Enunciado
Retoma el extracto sobre las novelas detectivescas de Díaz Eterovic y continúalo a partir de su última oración.

Extracto de página
--

De este modo, enmascarada en los modales de lo detectivesco, cada aventura comienza en la calle Aillavilu, en pleno centro de Santiago, al lado de La Piojera —ahora cerrada— y a metros de la Estación Mapocho, y luego se expande al país completo.

Por lo mismo, en esas ficciones detectivescas (donde Díaz Eterovic es lejos el mejor de nuestros novelistas) también era posible seguirlo cerca de la poesía de autores como José Ángel Cuevas, cuya obra parece escrita desde un borde parecido, que es el de una literatura hecha a contrapelo del abandono, pues es capaz de trabajar con los fragmentos de la calle y la memoria, haciendo que su mandato sea abrazar o registrar lo desaparecido. “¿Para qué quiero otro amor? / ¿Para llevarla a comer pescado frito / y sentarnos a mirar los pájaros / sin un peso para hotel / un peso para bailar abrazados hasta que amanezca?”, dice Cuevas en un poema cuya voz podía pertenecer a Heredia.

--

Registros de búsqueda de elementos
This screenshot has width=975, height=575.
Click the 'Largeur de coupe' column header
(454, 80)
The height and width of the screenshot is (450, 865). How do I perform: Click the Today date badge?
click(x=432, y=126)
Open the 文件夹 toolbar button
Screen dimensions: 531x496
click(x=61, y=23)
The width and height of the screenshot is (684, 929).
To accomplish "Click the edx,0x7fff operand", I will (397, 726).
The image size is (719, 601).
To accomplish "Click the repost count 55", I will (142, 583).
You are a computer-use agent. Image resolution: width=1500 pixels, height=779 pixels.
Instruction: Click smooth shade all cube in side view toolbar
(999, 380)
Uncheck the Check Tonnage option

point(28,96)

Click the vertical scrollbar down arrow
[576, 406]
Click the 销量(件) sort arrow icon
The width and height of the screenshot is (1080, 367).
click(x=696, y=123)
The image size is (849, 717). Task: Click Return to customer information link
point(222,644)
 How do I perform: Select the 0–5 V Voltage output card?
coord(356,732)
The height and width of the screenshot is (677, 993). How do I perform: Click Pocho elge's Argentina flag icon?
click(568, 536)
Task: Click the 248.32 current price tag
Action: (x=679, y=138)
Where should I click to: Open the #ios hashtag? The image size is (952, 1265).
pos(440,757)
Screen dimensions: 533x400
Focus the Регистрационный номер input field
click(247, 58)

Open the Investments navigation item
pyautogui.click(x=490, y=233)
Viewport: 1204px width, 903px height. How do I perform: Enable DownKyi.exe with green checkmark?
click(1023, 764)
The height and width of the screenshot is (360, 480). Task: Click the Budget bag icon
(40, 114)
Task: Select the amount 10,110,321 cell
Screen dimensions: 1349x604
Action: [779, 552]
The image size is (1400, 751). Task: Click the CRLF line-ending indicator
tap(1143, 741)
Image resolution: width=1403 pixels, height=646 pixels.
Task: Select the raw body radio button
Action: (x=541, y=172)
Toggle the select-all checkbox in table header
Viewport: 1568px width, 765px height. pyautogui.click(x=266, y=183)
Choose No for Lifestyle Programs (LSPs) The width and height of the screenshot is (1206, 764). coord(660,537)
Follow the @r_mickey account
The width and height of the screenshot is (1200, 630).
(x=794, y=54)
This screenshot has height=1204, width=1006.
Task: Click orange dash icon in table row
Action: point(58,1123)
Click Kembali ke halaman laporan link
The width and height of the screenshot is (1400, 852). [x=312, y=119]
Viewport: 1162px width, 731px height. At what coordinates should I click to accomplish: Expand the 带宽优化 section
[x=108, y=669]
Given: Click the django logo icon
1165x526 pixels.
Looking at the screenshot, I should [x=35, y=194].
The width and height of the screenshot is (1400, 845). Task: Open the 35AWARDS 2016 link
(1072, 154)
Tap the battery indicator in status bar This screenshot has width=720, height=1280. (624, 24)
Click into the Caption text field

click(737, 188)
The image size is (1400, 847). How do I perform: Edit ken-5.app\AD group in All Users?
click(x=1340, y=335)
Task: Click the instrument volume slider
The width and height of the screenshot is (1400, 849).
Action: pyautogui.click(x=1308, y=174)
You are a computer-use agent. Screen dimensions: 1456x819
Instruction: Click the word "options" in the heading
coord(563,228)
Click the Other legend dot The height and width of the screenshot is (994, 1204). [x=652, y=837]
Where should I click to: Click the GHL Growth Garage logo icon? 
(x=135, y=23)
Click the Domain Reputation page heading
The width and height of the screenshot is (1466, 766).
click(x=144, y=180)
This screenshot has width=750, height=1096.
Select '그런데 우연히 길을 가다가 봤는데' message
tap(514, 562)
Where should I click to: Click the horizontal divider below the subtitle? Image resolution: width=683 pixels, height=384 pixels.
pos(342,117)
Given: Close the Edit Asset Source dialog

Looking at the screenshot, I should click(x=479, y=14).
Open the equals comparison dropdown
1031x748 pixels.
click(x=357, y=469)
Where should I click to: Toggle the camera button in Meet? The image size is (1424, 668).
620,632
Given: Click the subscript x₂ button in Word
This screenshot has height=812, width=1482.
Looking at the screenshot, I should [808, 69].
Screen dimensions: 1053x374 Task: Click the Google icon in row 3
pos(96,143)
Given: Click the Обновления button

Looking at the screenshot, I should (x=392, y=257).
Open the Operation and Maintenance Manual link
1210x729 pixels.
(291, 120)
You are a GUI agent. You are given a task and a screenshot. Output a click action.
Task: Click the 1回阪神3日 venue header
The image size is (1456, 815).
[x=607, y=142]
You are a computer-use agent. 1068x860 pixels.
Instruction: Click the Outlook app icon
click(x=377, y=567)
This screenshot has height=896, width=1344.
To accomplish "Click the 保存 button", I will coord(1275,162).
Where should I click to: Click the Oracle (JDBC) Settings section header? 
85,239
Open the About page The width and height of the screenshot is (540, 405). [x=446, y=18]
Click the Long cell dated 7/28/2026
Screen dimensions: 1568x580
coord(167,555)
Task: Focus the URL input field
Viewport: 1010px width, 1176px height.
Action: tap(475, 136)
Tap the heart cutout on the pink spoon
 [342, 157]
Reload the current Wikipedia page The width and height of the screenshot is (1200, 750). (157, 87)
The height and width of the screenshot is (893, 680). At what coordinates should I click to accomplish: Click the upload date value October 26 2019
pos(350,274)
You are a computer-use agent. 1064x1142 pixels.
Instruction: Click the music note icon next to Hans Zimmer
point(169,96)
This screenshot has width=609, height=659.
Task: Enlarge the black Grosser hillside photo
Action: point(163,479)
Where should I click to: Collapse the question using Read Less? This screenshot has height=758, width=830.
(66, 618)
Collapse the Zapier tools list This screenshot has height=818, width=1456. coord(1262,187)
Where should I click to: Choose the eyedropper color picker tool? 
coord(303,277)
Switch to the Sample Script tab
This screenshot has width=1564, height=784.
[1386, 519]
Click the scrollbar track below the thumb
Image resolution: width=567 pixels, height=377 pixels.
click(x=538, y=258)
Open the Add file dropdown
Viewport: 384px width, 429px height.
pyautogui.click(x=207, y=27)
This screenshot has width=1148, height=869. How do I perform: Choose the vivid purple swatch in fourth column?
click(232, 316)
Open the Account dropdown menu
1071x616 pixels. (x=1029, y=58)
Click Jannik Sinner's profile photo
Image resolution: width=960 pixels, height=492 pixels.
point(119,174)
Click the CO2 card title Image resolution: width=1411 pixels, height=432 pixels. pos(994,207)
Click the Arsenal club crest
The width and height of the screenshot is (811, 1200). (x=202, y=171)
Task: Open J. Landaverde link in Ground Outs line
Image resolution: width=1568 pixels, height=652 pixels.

--

Respuesta
Díaz Eterovic siempre escribió lejos de cualquier moda, construyendo su propia tradición sin estridencias, uniendo la biblioteca y la calle como si fuesen una sola cosa.

Pero ahí, al lado de Cuevas, también comparecen otros espectros, otras voces, como las de Jorge Teillier y Rolando Cárdenas (de quien Díaz editó su Obra completa en 1994) y de los viejos poetas que circulaban por la Unión Chica en los años 80, que es lo mismo que decir la noche y el centro de Santiago, y que es el lugar donde Díaz Eterovic se formó como escritor. Algunas veces, Teillier y Cárdenas vuelven en alguna aventura de Heredia como una cita o un recuerdo, pero en verdad su influencia es bastante más profunda, pues existe más bien como una suerte de tristeza cálida que es uno de los mejores atributos de su estilo y que está lejos de cualquier forma de crueldad, construyendo una literatura de lo perdido, acercando la escritura a otros lugares y tiempos, como si a su voz no le quedase más que ser la de un sobreviviente.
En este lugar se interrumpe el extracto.